▶ Given passage
- - -

An exact chi-square test (using StatExact 4) was carried out to determine whether the transgene insertions were uniform over the barley genome. The different sizes of the barley chromosomes were taken into account during the analysis.
Physical map position of transgenes:
The improved protocol described by Salvo-Garrido et al. (2001) was used for the detection of transgenes by FISH. This method produced specific signals on metaphase chromosomes in all the lines under study. Simultaneous hybridization with karyotyping ribosomal probes (pTa71 and pTa794) allowed the clear identification of the seven barley chromosomes.
The physical location of transgenes was determined in 19 independent barley lines, and a total of 23 transgene integration sites were detected (Figures 1 and 2). Lines Tr130 and AGN4A showed two insertion sites on separate chromosomes; line HG3B showed three insertions on the same chromosome (Salvo-Garrido et al. 2001) while the remaining lines showed a single insertion site. Of the seven barley chromosomes, five (2H, 3H, 4H, 5H, and 6H) were involved in transgene integration, but no sites were detected on chromosomes 1H and 7H (Figure 2).

- - -

▶ Task goal
Copy out the whole barley transgene mapping passage word for word.

▶ Supplied information

- - -

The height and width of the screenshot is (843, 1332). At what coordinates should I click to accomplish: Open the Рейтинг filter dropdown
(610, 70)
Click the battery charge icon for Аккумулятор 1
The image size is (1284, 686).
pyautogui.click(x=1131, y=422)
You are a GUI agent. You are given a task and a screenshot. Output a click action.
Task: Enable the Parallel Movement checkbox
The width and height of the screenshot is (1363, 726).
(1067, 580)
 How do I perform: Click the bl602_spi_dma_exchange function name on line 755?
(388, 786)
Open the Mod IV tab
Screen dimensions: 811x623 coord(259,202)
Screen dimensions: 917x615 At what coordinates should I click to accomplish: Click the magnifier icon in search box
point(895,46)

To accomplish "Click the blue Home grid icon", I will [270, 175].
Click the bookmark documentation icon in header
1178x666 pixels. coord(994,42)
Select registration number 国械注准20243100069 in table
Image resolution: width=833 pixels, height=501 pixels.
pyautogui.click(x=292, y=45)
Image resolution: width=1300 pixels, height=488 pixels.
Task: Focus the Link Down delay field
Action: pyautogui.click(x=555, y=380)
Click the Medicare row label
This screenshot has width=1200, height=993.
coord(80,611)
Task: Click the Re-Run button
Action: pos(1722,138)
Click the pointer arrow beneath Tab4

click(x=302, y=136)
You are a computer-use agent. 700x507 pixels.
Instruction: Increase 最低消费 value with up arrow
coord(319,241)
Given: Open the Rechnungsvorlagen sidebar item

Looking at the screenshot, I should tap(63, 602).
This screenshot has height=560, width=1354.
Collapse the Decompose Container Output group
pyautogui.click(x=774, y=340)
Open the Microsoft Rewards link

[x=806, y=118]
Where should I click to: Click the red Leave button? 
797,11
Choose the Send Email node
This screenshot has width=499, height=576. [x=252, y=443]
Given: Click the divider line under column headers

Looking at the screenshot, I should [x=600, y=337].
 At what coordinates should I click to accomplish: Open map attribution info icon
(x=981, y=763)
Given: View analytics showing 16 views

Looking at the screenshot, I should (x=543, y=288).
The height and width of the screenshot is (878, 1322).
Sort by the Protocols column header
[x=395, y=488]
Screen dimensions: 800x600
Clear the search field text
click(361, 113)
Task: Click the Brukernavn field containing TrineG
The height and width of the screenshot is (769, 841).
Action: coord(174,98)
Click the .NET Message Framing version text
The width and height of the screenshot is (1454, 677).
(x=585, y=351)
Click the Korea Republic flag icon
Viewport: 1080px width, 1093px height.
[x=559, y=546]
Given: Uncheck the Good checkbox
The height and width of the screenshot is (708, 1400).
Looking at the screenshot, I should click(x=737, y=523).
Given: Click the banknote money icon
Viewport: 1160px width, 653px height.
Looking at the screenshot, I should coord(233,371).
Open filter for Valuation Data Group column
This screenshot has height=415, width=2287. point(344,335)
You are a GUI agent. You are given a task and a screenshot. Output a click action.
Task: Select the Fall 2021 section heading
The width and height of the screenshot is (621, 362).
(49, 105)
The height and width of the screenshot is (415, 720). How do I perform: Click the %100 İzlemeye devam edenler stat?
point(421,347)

- - -

▶ Task solution
An exact chi-square test (using StatExact 4) was carried out to determine whether the transgene insertions were uniform over the barley genome. The different sizes of the barley chromosomes were taken into account during the analysis.
Physical map position of transgenes:
The improved protocol described by Salvo-Garrido et al. (2001) was used for the detection of transgenes by FISH. This method produced specific signals on metaphase chromosomes in all the lines under study. Simultaneous hybridization with karyotyping ribosomal probes (pTa71 and pTa794) allowed the clear identification of the seven barley chromosomes.
The physical location of transgenes was determined in 19 independent barley lines, and a total of 23 transgene integration sites were detected (Figures 1 and 2). Lines Tr130 and AGN4A showed two insertion sites on separate chromosomes; line HG3B showed three insertions on the same chromosome (Salvo-Garrido et al. 2001) while the remaining lines showed a single insertion site. Of the seven barley chromosomes, five (2H, 3H, 4H, 5H, and 6H) were involved in transgene integration, but no sites were detected on chromosomes 1H and 7H (Figure 2).